> _TASK DIRECTIONS_
Lay out the lines below as a numbered list, skipping blank lines and leaving out the pictures.

Screen grounding examples

== == ==

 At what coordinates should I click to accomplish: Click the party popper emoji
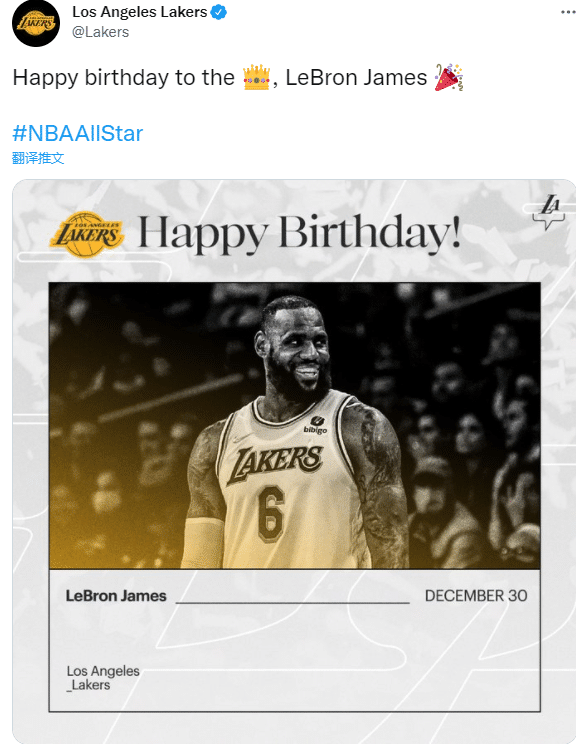click(x=448, y=77)
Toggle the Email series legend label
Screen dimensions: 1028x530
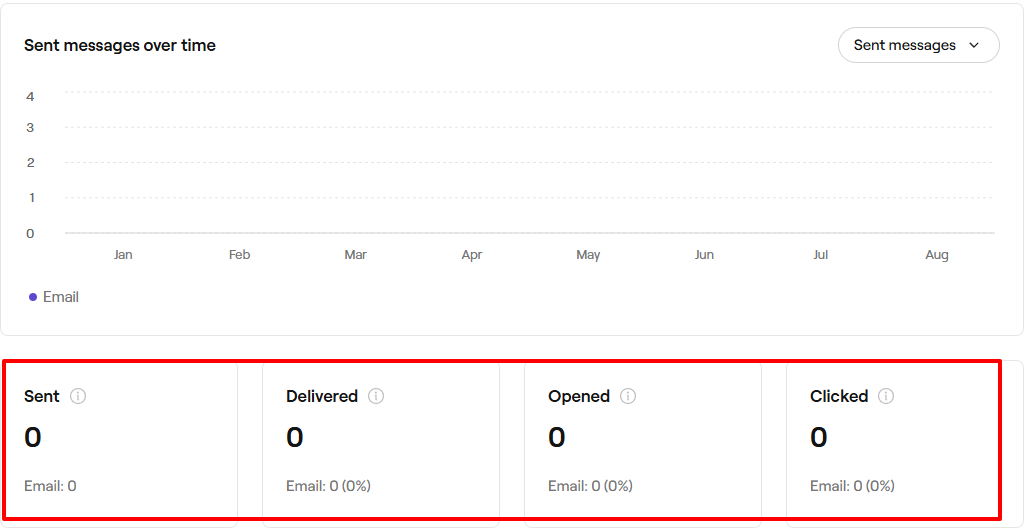(61, 297)
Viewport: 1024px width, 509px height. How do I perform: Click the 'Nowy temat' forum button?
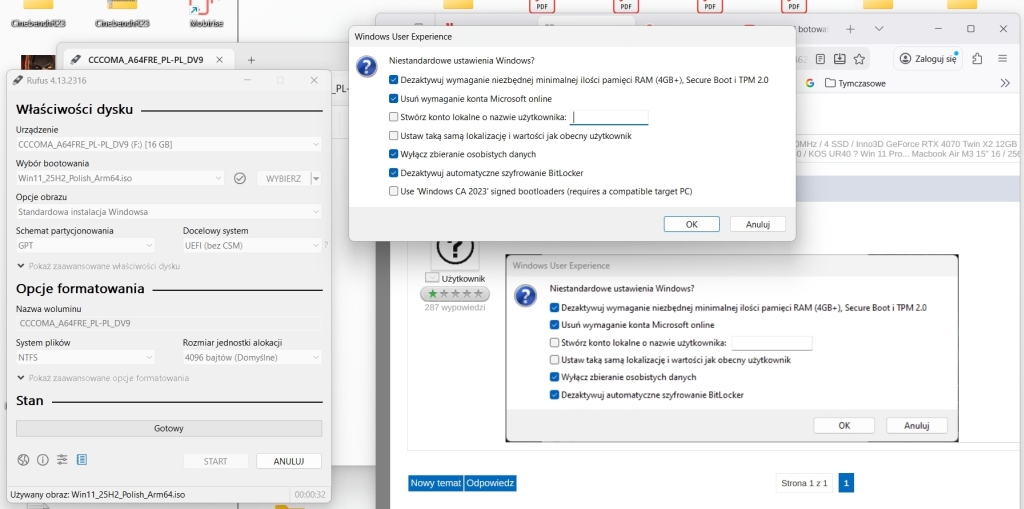(x=435, y=483)
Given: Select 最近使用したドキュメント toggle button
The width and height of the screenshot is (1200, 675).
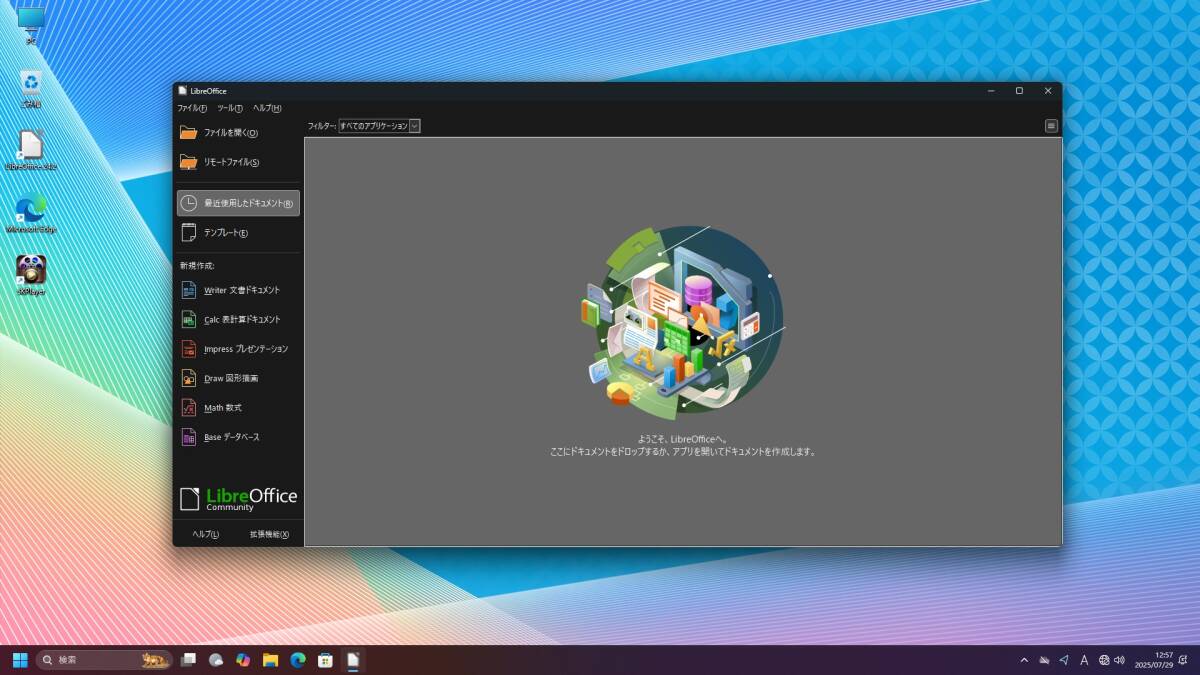Looking at the screenshot, I should click(238, 203).
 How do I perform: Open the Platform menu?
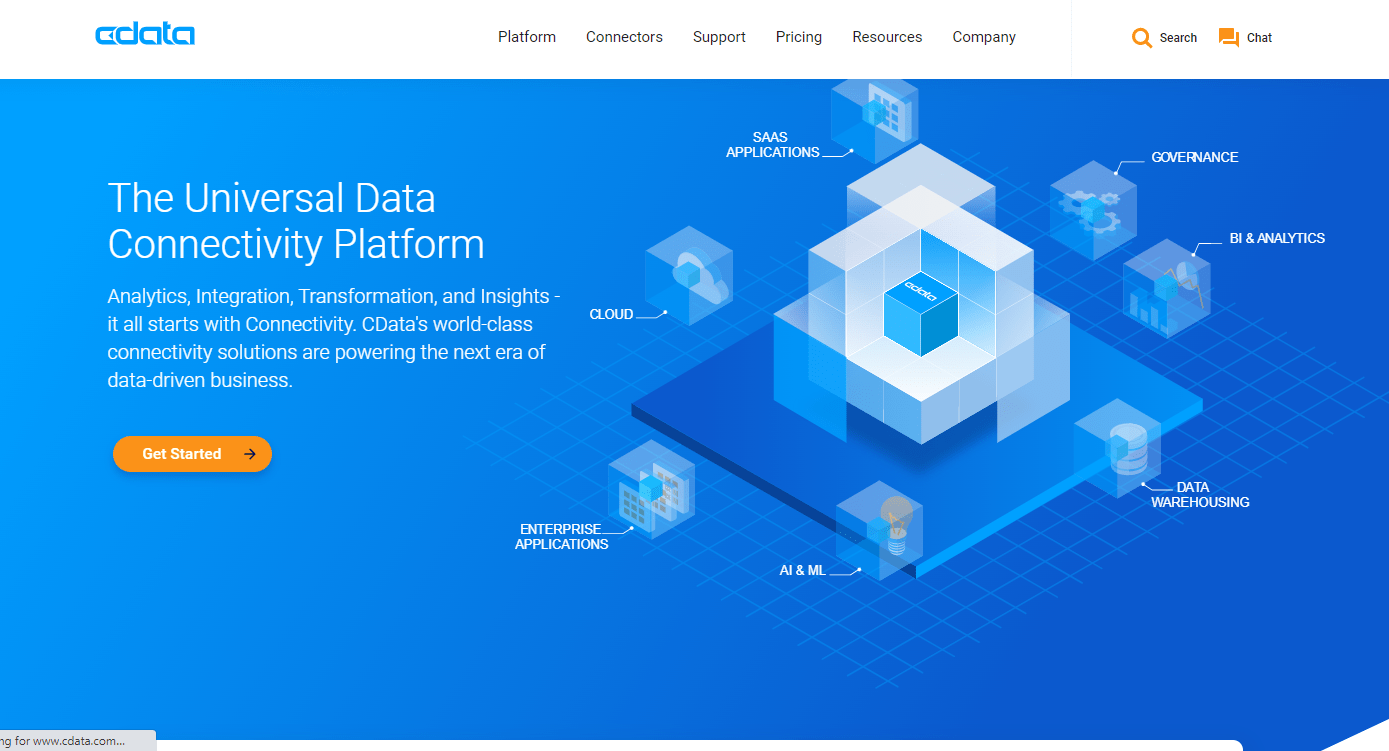(527, 37)
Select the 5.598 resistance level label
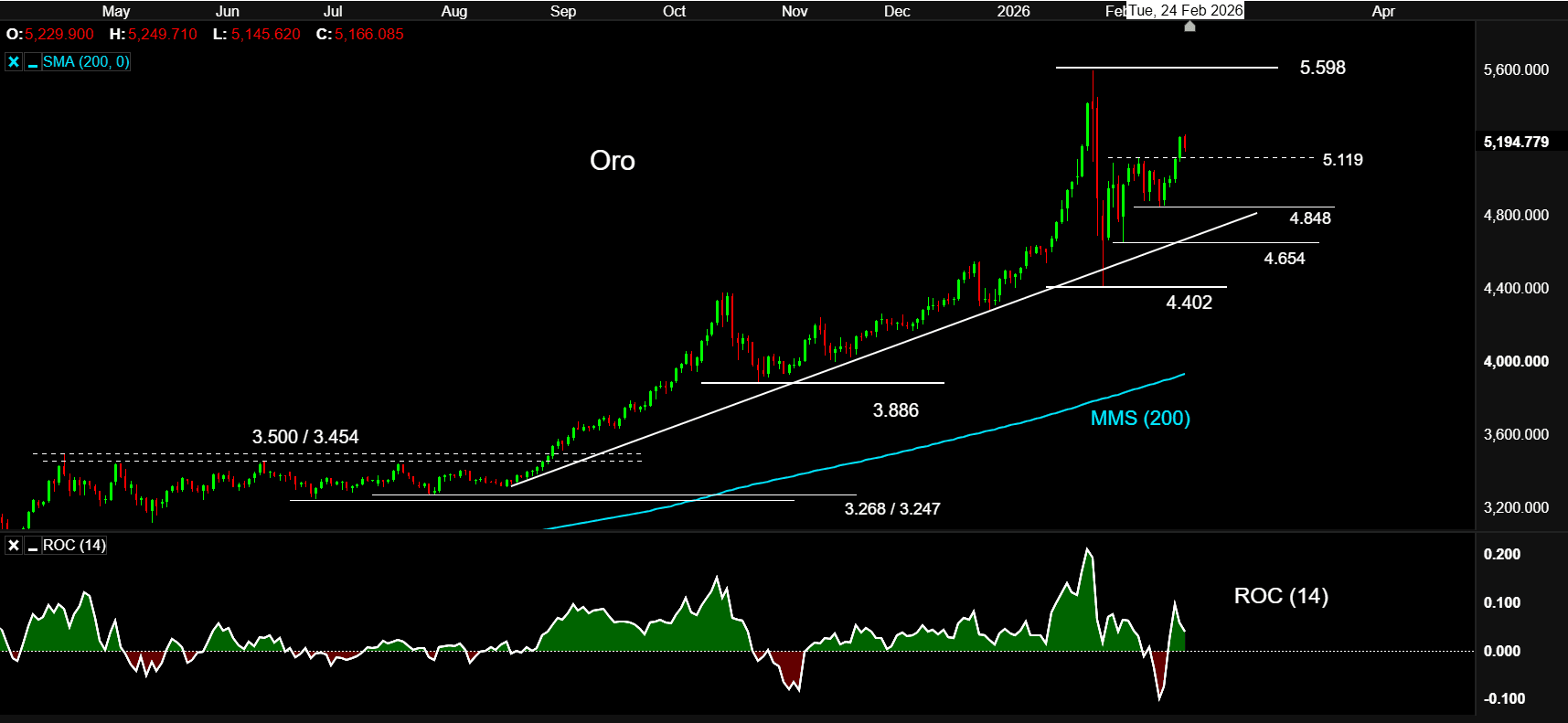This screenshot has height=723, width=1568. (1322, 68)
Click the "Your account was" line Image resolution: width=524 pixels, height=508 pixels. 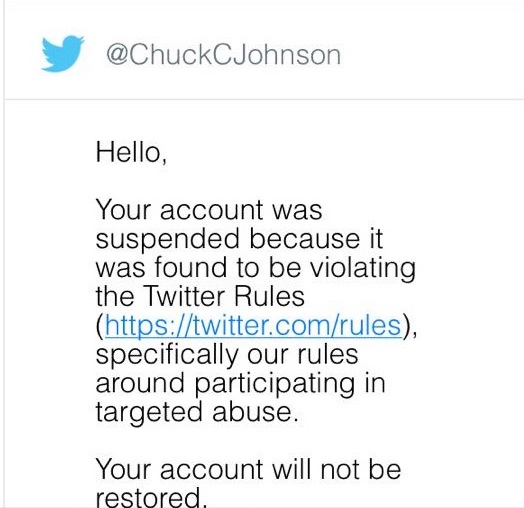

== == ==

> _TASK RESPONSE_
1.  At what coordinates should I click to accomplish: Click the party popper emoji
2. click(x=448, y=77)
3. Toggle the Email series legend label
4. Screen dimensions: 1028x530
5. (61, 297)
6. Viewport: 1024px width, 509px height. How do I perform: Click the 'Nowy temat' forum button?
7. (x=435, y=483)
8. Given: Select 最近使用したドキュメント toggle button
9. The width and height of the screenshot is (1200, 675).
10. Looking at the screenshot, I should click(238, 203).
11.  How do I perform: Open the Platform menu?
12. (527, 37)
13. Select the 5.598 resistance level label
14. This screenshot has height=723, width=1568. (1322, 68)
15. Click the "Your account was" line Image resolution: width=524 pixels, height=508 pixels. 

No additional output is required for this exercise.